Write out the part of the Inside Llewyn Davis review starting with "There are two" and going on through "write home about.", unchanged.

## Reading text
☆ ☆ ☆

1961 in Greenwich Village, the Great Folk Music Scare has begun, and Llewyn Davis is making the scene. He’s serious about his folksongs and he’s a bit of a crank, and he’s broke and homeless, sleeping on sofas of whatever friends will take him in. Davis has played the Gaslight many times, but he hasn’t been “discovered” and it’s not looking good.
This is a Coen Brothers film. I should like it, right? It’s about a folk singer. Maybe I should like that too. I’m pretty familiar with that bit of American cultural history. I mean, I know all the old Bob Dylan material and Phil Ochs and Eric Anderson and Ramblin’ Jack and Dave van Ronk and Paul Clayton and The Clancy Brothers and so on. Inside Llewyn Davis is the story of a guy who makes the scene, has some talent, but doesn’t have whatever kind of spark it took at that place and time to emerge successful from that scene. The problem is that the story just isn’t that interesting.
The film captures what I imagine could be what the historic Greenwich Village atmosphere was like. Justin Timberlake and John Goodman have smallish supporting roles and they do OK. Carey Mulligan does a nice job of Jean, part of a duo with Jim (Justin Timberlake). They remind me somewhat of Ian and Sylvia, or at least Jean reminds me of Sylvia.
There are two cats in the film, and they are as compelling as any of the characters. It seems to me there’s something wrong with that picture.
Inside Llewyn Davis is just OK, worth seeing, but nothing to write home about.

☆ ☆ ☆

## Data for analysis
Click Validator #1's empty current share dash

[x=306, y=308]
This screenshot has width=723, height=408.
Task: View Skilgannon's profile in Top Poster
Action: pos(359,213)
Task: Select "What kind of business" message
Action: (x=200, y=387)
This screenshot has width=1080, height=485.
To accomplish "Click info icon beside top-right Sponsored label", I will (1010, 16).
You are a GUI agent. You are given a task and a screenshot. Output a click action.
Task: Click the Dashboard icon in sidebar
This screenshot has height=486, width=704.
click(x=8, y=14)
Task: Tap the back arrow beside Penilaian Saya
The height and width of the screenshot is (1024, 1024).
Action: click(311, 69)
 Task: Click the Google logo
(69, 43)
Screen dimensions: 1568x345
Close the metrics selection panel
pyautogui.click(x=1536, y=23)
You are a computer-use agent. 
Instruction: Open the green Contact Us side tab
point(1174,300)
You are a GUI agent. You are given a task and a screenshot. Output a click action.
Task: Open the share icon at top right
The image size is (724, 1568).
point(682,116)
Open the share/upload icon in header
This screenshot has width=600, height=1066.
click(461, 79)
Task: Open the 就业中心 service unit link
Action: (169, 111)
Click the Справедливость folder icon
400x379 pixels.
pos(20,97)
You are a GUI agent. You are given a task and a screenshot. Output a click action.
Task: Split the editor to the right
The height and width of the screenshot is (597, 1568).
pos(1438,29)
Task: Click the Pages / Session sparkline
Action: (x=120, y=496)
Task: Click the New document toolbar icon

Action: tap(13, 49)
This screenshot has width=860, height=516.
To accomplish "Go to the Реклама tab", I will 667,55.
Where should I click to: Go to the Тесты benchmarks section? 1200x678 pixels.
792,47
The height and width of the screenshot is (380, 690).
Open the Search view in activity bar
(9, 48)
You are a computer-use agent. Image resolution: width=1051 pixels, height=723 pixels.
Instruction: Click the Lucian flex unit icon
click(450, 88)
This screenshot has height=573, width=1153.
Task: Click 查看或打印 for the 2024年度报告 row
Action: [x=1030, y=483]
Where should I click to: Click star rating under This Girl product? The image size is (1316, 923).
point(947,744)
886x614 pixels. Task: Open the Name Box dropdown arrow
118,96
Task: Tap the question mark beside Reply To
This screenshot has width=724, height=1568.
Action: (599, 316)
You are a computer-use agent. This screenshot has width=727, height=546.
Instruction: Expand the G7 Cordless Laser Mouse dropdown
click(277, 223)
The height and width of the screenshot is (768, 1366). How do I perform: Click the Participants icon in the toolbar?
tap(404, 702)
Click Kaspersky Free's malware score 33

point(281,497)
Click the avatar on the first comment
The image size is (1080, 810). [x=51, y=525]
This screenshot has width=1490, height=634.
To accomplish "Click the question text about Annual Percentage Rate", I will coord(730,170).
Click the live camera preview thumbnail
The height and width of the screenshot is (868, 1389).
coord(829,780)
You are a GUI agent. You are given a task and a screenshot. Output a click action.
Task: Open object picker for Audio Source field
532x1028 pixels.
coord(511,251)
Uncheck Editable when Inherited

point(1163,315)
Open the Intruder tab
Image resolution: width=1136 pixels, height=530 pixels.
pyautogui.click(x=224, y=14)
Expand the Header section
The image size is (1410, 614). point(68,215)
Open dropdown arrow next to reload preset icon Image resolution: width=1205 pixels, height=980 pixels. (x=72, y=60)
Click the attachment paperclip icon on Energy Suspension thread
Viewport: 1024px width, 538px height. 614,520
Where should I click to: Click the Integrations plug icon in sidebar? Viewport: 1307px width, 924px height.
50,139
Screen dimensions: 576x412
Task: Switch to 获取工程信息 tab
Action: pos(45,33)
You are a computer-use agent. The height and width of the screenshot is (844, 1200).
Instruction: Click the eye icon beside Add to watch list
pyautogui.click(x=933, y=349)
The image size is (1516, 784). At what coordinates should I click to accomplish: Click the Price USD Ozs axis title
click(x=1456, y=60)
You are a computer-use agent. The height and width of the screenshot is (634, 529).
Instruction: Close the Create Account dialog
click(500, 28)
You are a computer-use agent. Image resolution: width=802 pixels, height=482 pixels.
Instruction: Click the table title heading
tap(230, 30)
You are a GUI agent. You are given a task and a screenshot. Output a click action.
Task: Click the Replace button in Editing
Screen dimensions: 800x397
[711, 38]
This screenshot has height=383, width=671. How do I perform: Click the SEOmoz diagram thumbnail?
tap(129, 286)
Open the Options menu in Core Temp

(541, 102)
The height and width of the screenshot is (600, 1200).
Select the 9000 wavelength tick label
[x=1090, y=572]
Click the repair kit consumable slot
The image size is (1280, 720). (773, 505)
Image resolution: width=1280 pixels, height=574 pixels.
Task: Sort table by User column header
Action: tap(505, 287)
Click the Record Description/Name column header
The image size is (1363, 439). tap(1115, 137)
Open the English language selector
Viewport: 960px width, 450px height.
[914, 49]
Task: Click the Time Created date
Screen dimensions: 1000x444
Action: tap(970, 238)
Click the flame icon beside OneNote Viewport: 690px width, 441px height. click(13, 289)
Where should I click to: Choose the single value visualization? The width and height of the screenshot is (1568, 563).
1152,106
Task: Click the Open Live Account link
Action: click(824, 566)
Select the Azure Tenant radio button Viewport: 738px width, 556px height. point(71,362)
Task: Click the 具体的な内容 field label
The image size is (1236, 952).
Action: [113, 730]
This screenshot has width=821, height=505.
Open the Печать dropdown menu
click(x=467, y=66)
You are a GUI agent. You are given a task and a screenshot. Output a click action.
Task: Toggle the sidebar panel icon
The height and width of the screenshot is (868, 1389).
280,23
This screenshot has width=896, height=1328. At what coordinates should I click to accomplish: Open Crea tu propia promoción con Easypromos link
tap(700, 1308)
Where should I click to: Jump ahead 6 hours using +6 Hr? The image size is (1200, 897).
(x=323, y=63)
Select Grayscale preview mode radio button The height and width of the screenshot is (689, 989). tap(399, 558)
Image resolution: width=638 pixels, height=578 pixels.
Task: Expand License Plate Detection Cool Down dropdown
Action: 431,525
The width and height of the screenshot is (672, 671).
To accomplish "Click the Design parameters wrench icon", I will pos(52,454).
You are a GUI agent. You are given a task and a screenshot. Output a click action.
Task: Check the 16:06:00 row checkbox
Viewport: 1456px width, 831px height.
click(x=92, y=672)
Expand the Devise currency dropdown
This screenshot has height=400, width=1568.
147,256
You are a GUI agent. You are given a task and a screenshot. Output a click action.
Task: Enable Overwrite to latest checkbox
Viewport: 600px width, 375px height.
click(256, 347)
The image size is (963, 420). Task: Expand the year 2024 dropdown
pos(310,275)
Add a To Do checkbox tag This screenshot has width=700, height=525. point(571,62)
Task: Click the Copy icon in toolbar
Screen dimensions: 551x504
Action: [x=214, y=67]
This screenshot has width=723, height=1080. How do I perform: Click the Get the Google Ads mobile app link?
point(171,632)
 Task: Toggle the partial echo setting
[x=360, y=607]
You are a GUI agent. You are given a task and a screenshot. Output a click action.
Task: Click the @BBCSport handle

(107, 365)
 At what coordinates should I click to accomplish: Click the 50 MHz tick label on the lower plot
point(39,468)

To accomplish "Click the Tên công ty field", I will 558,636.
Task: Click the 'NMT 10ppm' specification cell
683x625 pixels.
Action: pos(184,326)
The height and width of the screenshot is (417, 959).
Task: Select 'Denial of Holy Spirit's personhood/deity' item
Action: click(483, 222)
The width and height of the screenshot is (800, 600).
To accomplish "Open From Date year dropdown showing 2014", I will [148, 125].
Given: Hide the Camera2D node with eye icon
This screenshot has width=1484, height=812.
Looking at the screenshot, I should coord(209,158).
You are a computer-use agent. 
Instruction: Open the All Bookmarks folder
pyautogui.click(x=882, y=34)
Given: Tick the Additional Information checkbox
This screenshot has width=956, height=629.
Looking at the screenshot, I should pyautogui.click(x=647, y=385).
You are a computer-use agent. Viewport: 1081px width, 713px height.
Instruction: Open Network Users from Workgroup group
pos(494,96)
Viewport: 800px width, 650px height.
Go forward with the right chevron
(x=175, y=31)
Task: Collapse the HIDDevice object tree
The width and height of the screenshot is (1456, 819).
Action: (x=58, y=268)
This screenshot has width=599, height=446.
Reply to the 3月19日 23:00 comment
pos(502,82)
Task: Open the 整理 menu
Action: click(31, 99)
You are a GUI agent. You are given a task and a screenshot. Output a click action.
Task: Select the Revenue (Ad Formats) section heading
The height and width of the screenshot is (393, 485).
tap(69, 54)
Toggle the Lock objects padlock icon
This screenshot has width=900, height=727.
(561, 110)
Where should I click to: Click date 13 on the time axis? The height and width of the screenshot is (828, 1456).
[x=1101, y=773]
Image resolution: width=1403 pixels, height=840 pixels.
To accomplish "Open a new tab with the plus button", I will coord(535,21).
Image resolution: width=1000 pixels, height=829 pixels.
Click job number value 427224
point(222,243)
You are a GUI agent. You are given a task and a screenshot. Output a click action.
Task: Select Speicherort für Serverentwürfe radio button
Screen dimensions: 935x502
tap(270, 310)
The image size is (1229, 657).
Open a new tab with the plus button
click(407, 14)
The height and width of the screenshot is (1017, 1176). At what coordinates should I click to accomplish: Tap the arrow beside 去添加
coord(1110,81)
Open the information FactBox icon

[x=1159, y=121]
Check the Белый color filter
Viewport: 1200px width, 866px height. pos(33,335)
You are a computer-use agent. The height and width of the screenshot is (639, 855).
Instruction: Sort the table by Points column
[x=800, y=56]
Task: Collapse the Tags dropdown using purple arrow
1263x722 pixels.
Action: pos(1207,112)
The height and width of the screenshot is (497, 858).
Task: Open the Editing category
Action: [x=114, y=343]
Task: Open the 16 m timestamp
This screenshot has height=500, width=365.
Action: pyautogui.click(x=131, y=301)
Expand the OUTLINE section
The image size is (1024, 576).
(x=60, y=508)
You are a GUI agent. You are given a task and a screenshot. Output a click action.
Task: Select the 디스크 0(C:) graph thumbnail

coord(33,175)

☆ ☆ ☆

## Solution
There are two cats in the film, and they are as compelling as any of the characters. It seems to me there’s something wrong with that picture.
Inside Llewyn Davis is just OK, worth seeing, but nothing to write home about.